TASK GOAL :: Where a line of the listing below includes the word "computer", reproduce that line.

EXTRACTED ENTRIES ::
──────────────────────────────
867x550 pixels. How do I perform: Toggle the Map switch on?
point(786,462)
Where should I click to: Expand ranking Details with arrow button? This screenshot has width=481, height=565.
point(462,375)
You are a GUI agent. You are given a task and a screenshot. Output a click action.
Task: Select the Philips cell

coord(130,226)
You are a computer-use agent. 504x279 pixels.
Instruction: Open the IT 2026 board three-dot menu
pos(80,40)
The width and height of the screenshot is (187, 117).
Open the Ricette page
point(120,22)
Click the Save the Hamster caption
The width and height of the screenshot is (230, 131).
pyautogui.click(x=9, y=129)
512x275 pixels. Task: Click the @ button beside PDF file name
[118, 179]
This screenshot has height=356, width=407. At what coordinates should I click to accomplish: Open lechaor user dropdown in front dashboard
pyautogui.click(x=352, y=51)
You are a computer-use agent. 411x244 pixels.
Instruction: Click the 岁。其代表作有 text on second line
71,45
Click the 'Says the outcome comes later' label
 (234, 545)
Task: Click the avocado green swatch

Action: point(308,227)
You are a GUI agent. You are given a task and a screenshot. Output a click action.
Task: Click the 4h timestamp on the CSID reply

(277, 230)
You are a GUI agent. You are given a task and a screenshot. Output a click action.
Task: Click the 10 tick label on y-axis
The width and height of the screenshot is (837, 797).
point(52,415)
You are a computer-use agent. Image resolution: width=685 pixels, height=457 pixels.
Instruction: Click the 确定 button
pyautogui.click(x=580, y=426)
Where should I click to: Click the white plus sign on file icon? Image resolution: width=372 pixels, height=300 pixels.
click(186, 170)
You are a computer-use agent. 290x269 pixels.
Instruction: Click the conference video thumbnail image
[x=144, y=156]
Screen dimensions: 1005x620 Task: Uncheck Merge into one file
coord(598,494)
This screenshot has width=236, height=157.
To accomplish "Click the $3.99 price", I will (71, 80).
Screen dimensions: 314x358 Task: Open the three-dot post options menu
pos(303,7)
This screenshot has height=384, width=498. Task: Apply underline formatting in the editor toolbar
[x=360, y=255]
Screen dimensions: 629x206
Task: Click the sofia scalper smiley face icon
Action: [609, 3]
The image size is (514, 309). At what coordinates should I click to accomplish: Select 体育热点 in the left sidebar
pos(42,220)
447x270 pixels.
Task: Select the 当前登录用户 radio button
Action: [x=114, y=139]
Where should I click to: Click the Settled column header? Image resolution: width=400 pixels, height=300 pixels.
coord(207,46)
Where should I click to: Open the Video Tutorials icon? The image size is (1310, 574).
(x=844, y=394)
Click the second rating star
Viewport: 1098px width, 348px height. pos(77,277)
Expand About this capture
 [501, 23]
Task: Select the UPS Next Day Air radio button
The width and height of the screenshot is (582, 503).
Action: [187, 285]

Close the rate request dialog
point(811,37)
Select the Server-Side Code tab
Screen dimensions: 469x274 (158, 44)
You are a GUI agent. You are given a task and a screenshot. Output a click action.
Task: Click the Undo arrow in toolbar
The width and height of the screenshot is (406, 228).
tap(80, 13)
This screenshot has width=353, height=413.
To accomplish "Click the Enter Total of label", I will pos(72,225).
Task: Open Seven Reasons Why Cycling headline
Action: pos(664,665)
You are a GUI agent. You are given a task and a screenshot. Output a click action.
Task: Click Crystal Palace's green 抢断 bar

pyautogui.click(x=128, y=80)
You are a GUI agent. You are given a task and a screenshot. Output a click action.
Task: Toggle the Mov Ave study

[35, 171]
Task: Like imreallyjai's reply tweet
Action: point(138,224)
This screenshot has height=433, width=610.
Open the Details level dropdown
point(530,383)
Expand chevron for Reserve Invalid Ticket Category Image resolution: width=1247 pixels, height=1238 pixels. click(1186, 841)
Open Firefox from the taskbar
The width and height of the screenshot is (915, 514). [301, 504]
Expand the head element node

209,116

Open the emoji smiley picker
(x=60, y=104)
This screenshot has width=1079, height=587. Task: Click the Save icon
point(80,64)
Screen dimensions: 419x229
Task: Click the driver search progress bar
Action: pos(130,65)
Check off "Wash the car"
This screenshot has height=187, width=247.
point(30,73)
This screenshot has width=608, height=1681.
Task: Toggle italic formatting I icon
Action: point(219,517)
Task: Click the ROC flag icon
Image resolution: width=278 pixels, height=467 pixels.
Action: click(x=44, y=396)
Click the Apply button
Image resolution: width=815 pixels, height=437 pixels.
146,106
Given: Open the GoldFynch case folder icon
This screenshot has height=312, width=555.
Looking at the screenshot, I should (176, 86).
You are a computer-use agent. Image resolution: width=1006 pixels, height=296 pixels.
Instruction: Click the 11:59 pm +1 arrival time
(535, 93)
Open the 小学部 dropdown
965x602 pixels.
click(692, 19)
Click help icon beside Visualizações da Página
──────────────────────────────
OUTPUT FOR THIS EXERCISE ::
You are a computer-use agent. 504x279 pixels.
You are a computer-use agent. 411x244 pixels.
You are a computer-use agent. Image resolution: width=685 pixels, height=457 pixels.
You are a computer-use agent. 290x269 pixels.
You are a computer-use agent. Image resolution: width=1006 pixels, height=296 pixels.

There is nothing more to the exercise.